Among the bills signed by Abbott at Thursday’s bill signing event was Senate Bill 11. Originally focused on school safety in the wake of the Santa Fe High School shooting in 2018, the bill was amended to include the creation of the “Texas Mental Health Care Consortium” after State Rep. Jonathan Stickland (R–Bedford) killed a separate bill to do exactly that on procedural grounds earlier in the evening.

“After the horrific shooting in Santa Fe and the subsequent school safety roundtables, I made school safety an emergency item to help prevent a tragedy like this from happening again,” Abbott told reporters. “Today, I am proud to sign legislation to make Texas schools safer for students and teachers. I thank members from both chambers, as well as the many stakeholders, who worked tirelessly to get these bills through the Legislature and to my desk today.”

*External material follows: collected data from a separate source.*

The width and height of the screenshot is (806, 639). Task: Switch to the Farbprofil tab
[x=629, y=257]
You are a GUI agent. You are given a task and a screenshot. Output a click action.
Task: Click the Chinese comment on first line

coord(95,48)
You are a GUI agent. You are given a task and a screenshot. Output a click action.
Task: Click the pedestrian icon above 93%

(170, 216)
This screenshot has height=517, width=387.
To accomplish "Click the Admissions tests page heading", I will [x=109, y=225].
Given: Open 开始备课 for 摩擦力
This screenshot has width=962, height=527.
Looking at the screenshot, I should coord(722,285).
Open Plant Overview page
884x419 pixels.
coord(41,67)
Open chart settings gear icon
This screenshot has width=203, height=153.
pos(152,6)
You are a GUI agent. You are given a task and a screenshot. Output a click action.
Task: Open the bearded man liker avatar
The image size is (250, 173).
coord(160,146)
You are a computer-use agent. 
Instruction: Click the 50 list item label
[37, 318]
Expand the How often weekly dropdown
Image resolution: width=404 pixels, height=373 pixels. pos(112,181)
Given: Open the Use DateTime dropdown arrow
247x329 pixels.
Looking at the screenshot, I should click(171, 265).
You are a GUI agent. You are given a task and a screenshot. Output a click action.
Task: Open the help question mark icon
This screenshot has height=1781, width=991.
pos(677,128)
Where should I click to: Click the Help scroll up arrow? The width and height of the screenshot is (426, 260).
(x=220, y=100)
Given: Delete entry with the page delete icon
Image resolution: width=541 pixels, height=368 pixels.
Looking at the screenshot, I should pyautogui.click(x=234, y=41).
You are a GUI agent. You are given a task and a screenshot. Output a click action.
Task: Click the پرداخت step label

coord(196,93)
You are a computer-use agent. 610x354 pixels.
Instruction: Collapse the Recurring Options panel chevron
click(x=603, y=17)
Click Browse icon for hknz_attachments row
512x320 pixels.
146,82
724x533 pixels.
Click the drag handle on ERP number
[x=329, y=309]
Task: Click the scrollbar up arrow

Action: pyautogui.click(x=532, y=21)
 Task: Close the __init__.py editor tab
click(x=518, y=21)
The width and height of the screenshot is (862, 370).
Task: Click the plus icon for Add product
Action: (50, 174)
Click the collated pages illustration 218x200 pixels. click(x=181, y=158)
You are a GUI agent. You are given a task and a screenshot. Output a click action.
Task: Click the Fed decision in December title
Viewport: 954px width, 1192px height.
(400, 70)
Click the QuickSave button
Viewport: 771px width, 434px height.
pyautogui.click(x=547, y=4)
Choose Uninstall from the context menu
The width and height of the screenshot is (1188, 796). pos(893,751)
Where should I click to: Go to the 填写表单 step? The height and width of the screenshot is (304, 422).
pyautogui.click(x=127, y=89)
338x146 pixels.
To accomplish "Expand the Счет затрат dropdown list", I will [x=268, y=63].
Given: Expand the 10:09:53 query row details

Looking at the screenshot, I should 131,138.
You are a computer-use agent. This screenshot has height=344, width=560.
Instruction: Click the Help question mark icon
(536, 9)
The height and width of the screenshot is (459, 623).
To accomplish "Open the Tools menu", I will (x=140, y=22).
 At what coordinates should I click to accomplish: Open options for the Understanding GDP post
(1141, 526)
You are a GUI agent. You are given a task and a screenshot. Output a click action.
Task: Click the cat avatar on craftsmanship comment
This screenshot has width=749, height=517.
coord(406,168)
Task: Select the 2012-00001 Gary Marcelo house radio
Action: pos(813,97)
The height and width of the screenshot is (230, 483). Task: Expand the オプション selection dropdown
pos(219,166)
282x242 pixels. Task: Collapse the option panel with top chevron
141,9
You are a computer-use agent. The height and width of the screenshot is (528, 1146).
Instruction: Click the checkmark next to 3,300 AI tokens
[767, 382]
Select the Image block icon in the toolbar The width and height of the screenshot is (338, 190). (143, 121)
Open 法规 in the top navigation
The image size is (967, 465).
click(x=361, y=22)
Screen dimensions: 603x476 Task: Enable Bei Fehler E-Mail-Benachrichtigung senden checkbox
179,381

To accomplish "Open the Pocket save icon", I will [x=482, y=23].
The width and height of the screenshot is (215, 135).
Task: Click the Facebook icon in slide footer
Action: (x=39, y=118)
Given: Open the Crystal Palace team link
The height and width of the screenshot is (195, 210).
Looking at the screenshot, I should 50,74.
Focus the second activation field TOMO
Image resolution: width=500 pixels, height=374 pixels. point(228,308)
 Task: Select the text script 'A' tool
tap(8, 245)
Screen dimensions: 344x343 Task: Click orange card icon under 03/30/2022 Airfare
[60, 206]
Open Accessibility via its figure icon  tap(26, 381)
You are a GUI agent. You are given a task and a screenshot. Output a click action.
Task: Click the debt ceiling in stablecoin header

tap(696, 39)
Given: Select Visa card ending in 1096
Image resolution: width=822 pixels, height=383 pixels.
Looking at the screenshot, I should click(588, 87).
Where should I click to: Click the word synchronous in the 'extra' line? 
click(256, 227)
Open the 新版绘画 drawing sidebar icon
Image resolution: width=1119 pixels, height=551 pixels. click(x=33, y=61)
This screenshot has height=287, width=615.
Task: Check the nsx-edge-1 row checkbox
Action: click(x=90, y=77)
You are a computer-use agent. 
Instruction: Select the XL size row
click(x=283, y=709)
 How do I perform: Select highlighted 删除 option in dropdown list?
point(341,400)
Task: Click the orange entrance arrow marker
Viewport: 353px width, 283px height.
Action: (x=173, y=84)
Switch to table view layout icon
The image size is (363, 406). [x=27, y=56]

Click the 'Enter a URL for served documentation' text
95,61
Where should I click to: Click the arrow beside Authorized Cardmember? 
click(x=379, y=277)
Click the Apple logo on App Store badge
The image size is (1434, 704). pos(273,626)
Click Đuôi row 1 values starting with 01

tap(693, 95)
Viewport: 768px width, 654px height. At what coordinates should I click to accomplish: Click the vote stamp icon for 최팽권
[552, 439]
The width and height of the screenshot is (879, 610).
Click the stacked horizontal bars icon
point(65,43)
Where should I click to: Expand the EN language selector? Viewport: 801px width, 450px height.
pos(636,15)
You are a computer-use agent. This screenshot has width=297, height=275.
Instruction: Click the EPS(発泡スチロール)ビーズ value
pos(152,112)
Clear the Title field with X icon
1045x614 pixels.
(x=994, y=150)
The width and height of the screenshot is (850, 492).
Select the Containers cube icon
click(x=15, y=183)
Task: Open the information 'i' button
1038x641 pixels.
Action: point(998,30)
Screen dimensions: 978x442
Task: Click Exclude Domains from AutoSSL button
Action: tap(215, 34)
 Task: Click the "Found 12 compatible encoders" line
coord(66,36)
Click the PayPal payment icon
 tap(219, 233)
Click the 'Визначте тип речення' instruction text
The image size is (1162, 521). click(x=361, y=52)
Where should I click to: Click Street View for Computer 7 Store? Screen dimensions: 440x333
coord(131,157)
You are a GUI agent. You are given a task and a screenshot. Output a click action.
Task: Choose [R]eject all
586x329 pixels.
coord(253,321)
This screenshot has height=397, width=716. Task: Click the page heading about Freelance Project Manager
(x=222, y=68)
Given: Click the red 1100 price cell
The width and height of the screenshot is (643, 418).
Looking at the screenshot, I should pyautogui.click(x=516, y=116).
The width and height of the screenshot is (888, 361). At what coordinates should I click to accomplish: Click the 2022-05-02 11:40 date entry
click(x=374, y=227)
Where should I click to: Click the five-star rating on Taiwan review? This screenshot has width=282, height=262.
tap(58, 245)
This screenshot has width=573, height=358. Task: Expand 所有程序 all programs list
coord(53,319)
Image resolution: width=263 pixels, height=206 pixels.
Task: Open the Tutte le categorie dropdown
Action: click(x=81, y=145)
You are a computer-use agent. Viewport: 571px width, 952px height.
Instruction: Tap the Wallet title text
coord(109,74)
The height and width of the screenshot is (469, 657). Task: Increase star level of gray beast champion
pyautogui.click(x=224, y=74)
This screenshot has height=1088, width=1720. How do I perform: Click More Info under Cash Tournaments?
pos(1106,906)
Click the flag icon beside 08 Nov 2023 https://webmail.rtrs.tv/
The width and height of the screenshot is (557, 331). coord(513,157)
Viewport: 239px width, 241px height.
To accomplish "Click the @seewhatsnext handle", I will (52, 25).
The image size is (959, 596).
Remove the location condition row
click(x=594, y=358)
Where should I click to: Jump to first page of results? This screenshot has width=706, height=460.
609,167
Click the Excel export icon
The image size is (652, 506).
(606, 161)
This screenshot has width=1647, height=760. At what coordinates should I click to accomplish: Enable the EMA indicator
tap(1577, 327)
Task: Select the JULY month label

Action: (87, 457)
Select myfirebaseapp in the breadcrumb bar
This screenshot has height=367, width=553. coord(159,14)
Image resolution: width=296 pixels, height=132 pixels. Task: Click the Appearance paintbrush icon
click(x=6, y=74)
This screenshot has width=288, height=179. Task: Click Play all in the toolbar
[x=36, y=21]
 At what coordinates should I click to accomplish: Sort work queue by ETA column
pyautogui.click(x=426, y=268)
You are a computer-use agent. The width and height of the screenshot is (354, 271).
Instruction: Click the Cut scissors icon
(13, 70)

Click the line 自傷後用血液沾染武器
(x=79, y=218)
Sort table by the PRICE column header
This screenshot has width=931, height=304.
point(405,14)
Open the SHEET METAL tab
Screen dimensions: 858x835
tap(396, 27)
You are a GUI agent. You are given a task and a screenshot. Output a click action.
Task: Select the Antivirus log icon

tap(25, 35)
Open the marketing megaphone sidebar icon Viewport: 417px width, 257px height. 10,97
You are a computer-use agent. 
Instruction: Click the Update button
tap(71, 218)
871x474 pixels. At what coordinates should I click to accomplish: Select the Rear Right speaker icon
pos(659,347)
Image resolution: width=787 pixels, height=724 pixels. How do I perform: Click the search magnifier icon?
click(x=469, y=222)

Despite the bill’s unanimous passage in the Senate and near-unanimous passage in the House, many conservative activists raised concerns over parental rights, privacy, and the potential for over-medication of psychotropic drugs.

After the bill passed the legislature, a coalition of conservative organizations across the state, including Grassroots America We The People and the Northeast Tarrant Tea Party, wrote to Abbott to urge him to veto his priority legislation.

“We greatly appreciate your efforts to make schools safer. Regrettably, we cannot support these bills. SB 11 contained several features that directly addressed school safety. However, it also had provisions of concern. While some groups attempted to get these concerns addressed, the bill was only made worse,” the group said in a letter dated May 29. “We believe that the use of a psychiatric consortium that has inherent connections to the pharmaceutical industry simply puts Texas children at risk of dangerous psychotropic drugging and policies that lead to the same.”

The request fell on deaf ears, however, as Abbott signed the legislation without even responding to their objections.

In addition to SB 11, Abbott also signed legislation to increase mental health training for teachers and counselors, as well as a bill to remove the cap on the number of school marshals that may be appointed per campus.